According to HHS, the revisions would improve patients’ electronic access to their health information and also expand caregivers’ ability to care for individuals going through an emergency or health crisis.
Proposed changes to the Health Insurance Portability and Accountability Act would also provide flexibilities to disclose information in emergency situations, such as the COVID-19 pandemic and opioid crisis. The agency would also reduce administrative burdens on HIPAA-covered healthcare providers and plans while maintaining patient privacy.
“Our proposed changes to the HIPAA Privacy Rule will break down barriers that have stood in the way of commonsense care coordination and value-based arrangements for far too long,” HHS Secretary Alex Azar said in a statement.

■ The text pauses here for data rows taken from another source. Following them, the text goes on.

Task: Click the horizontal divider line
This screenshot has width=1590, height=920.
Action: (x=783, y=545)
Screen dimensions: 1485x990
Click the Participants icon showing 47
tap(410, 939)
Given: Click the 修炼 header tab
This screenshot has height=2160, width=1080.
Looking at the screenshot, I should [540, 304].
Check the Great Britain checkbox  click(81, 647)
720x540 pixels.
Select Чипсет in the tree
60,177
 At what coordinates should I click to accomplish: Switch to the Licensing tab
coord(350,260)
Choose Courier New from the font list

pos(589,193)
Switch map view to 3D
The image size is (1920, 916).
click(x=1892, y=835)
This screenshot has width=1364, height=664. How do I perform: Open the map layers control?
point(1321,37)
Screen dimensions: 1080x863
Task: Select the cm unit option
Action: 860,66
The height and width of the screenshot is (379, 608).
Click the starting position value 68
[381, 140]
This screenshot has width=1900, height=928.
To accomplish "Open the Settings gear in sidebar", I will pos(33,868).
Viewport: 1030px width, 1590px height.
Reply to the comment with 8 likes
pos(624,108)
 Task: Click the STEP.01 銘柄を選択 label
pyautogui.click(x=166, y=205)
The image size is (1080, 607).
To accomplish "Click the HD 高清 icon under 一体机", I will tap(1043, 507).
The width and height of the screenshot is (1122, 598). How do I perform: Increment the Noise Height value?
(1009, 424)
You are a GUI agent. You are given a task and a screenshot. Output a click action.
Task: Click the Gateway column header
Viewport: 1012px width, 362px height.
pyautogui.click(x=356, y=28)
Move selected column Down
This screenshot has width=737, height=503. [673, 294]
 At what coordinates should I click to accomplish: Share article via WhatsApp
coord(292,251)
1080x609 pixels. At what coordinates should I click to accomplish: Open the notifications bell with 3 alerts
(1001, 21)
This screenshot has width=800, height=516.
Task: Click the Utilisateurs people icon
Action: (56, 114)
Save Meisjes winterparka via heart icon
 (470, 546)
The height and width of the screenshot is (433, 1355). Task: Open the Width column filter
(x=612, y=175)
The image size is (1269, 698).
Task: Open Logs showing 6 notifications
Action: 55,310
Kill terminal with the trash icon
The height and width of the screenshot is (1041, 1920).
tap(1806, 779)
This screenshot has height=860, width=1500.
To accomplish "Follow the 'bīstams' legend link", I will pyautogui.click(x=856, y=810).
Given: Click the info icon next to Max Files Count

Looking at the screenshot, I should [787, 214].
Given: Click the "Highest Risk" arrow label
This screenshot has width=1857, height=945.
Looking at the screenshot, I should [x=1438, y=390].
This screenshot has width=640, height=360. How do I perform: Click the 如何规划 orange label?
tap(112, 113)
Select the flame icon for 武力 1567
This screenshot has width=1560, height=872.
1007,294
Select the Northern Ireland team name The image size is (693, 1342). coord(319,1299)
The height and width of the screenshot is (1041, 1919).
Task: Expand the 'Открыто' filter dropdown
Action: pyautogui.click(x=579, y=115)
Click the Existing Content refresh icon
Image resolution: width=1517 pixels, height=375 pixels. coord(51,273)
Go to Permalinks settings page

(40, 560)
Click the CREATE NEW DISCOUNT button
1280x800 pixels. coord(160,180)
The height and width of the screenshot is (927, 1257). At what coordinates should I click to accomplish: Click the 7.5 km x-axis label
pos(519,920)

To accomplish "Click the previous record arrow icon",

The tweaks are part of Azar’s Regulatory Sprint to Coordinated Care, which examines federal regulations to promote value-based care.
“As part of our broader efforts to reform regulations that impede care coordination, these proposed reforms will reduce burdens on providers and empower patients and their families to secure better health,” he added.
On Monday, President-elect Joe Biden selected Xavier Becerra, former U.S. congressman and current California Attorney General, to lead the HHS under his incoming administration.
The American College of Radiology and American Society for Radiation Oncology both came out in support of the decision. Others, including religious and conservative groups, meanwhile, cast doubts on the pick.